DATASET ENTRIES:
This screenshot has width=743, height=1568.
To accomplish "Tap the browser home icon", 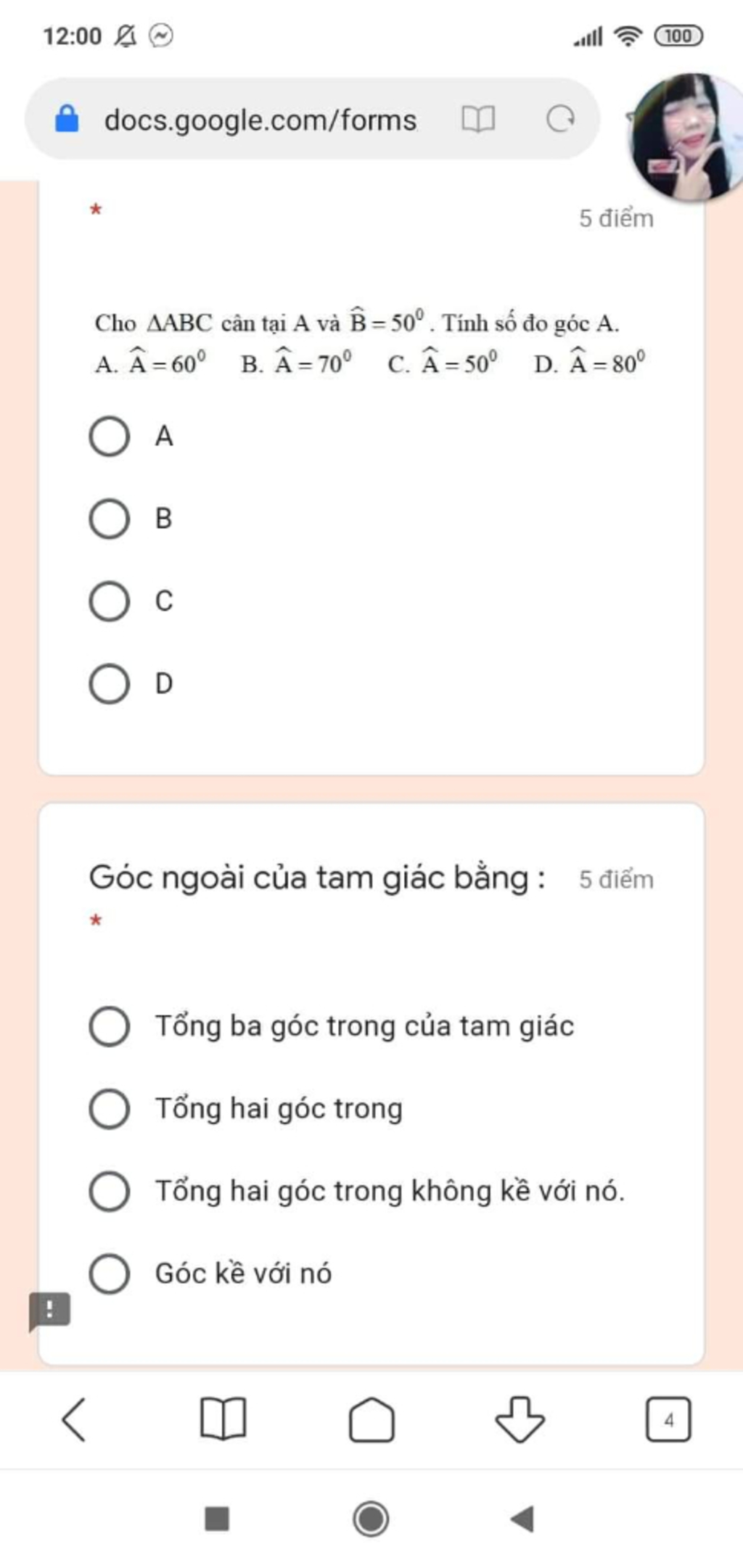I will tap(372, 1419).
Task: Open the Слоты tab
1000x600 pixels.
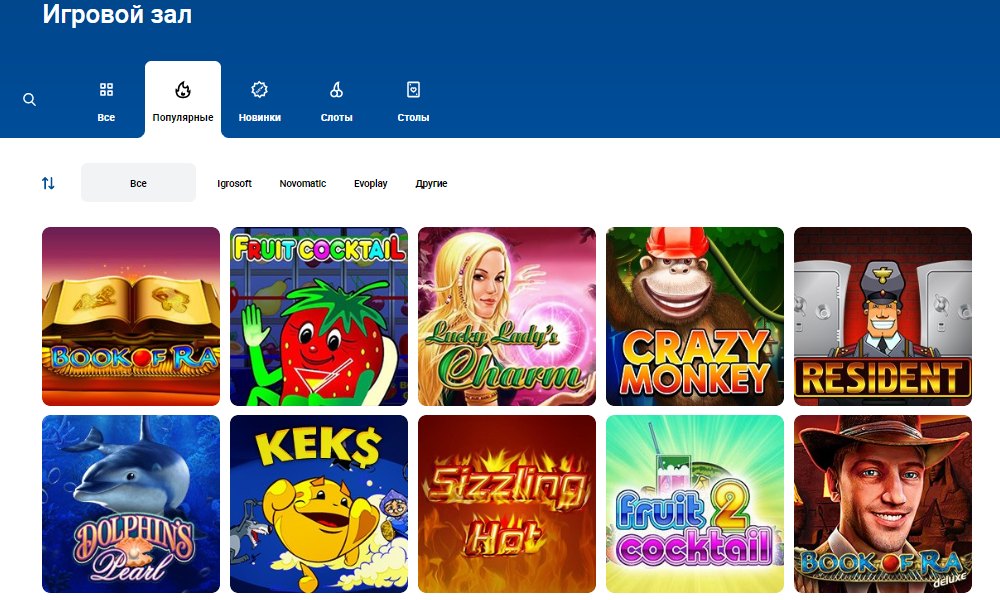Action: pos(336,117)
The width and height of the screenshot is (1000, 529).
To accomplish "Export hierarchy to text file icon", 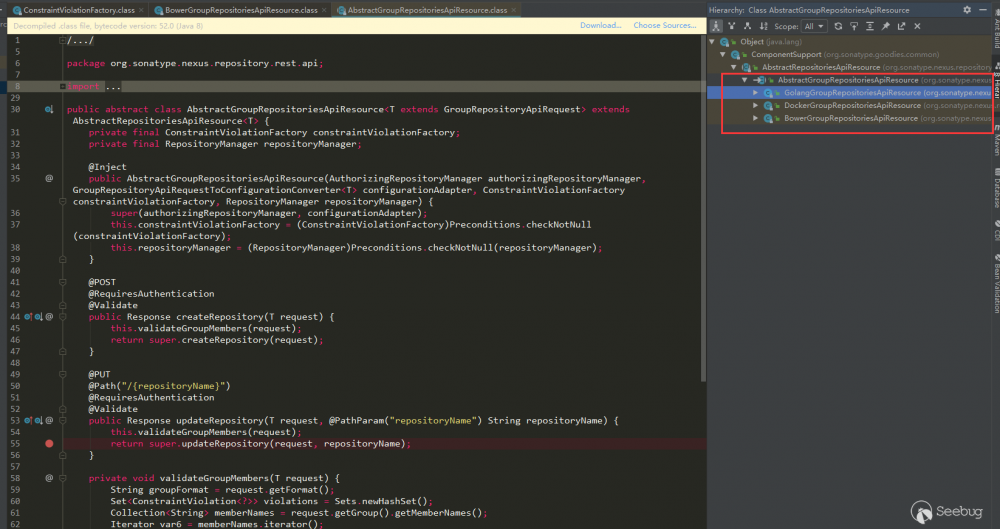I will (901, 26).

TASK GOAL:
Look through the material and copy each line that has "height".

PROBLEM SOLUTION:
This screenshot has width=743, height=1568.
The width and height of the screenshot is (1000, 529).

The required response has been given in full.